Psychologist, living in the Netherlands. Founded MindSonar in 1995. Working as a trainer, coach and therapist as well as being director of the IEP, the Institute for Eclectic Psychology. Has written 10 books on NLP and Provocative Coaching. Most recent book: "Provocative Coaching" (English), fall 2012 (Crown House) available from Amazon.

5 Comments

  1. I could see the value in working in a group to use Mindsonar to pinpoint individual weakness and strength, but I wonder if this wouldn’t lead to individuals trying to overcompensate for their weaknesses. I understand that he phrases the negative aspects in different ways to I guess soften the meaning, but more often than not people instantly get discouraged upon facing criticism and that’s a genuine concern for me when using a technique like Mindsonar. I don’t know about using it in a group setting.
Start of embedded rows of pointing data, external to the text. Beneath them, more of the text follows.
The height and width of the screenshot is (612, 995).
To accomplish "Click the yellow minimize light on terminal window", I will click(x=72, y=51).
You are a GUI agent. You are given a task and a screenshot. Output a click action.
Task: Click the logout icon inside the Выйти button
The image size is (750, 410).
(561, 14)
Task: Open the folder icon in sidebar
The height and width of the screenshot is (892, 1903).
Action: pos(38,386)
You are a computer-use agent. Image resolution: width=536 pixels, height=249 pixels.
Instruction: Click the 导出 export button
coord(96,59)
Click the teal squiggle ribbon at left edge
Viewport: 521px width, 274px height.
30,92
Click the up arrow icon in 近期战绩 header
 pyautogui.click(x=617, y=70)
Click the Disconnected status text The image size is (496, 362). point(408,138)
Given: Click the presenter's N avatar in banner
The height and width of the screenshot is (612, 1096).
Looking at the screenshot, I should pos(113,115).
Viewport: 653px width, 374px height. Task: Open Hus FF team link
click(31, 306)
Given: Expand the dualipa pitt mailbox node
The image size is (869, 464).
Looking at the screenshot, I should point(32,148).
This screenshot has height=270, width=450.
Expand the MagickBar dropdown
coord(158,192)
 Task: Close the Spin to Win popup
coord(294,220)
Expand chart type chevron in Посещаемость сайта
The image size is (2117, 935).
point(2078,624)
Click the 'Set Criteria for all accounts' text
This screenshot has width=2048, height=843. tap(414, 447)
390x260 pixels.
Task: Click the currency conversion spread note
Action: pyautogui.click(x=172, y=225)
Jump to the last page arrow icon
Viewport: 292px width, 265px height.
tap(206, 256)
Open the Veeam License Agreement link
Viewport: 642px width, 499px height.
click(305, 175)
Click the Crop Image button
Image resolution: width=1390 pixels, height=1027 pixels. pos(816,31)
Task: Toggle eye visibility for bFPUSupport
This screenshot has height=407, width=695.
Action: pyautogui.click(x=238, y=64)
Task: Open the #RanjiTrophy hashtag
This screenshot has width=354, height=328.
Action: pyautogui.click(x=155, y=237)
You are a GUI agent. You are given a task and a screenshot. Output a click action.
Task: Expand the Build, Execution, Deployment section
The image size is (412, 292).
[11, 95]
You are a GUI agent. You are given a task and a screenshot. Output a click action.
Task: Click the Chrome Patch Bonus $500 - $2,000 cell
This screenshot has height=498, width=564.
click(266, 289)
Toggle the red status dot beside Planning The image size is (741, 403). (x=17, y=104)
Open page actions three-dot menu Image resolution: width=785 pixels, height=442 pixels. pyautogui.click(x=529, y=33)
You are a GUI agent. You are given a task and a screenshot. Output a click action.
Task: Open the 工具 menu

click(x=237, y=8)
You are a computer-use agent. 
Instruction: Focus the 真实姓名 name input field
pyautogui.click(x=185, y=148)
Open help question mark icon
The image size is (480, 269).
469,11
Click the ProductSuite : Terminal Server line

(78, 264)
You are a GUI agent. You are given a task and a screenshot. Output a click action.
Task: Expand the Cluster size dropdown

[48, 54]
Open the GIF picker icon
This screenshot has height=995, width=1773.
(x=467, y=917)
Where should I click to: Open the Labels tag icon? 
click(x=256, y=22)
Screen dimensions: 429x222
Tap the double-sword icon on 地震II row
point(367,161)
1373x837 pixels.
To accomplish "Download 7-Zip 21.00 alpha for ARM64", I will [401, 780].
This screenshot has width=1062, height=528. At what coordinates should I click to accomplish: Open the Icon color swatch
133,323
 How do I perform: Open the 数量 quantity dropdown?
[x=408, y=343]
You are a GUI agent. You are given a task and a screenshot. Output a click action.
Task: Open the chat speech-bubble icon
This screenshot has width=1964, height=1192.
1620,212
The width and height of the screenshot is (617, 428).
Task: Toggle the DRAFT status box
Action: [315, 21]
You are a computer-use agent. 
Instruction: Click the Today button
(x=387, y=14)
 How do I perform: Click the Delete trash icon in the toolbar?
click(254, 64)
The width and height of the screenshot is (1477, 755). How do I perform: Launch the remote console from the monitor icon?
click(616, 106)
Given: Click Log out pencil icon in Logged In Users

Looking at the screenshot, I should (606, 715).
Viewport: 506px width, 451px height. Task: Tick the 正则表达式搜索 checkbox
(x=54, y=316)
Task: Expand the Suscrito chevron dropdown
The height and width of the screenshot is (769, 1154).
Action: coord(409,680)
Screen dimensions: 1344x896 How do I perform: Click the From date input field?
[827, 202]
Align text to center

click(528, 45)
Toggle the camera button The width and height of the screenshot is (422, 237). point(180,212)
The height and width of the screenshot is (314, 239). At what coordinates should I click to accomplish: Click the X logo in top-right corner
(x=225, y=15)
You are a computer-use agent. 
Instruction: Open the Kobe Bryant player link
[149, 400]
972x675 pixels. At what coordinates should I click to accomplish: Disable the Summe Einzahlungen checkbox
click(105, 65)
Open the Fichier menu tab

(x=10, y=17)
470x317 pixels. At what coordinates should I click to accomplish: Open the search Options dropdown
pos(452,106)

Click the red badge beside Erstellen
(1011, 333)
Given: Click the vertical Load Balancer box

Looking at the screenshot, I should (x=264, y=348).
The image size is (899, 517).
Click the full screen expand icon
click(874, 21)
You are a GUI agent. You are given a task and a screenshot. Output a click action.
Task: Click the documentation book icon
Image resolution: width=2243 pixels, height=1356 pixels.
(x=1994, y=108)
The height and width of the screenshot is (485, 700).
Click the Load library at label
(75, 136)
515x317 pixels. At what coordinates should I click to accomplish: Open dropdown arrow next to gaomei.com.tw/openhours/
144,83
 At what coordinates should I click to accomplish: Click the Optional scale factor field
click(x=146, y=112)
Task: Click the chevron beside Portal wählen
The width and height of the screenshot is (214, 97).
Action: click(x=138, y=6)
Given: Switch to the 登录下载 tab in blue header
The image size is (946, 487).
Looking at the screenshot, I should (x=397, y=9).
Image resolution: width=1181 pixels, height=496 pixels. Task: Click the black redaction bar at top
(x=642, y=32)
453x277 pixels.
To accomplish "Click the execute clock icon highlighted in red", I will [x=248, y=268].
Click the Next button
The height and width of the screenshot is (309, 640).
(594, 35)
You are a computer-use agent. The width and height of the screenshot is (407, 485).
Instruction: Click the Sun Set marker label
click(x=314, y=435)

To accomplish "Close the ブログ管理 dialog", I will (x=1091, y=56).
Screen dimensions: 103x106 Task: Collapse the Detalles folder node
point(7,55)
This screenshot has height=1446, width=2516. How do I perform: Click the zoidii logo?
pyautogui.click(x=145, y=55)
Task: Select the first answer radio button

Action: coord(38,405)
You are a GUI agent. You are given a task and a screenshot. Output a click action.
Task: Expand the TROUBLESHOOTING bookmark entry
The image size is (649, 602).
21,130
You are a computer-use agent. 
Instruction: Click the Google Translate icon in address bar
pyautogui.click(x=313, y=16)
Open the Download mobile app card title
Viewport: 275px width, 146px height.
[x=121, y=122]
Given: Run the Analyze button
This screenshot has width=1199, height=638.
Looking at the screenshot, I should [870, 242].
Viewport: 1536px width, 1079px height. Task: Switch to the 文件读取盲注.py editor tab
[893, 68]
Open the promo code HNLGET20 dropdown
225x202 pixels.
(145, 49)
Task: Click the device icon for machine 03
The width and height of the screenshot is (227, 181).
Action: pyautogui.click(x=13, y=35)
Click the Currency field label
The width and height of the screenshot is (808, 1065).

    • Hi David, MindSonar is being used a lot in teams here in Europe. We try to point out that each metaprogram has its strong points and its weak points in a given context. So there are no ‘bad’ metaprograms. As a matter of fact a lot of our work is to reframe negative attitudes in teams about other team member’s metaprograms. On the other hand in the MindSonar interpretation texts we want to be realistic in the sense that we also want to point out the disadvantages. So you are absolutely right, some people can get discouraged or irritated by that. But you’d have to be pretty sensitive to criticism. The MindSonar professional using the test should be able to deal with that.

  2. I can definitely see where MindSonar would help bring a team together, but I think that it’s very much to the credit of Guus and his team that they could get such clear benefits from it. There are some teams in my firm that I doubt would see the opportunity in a program like MindSonar, but that’s clearly due to other problems that they have.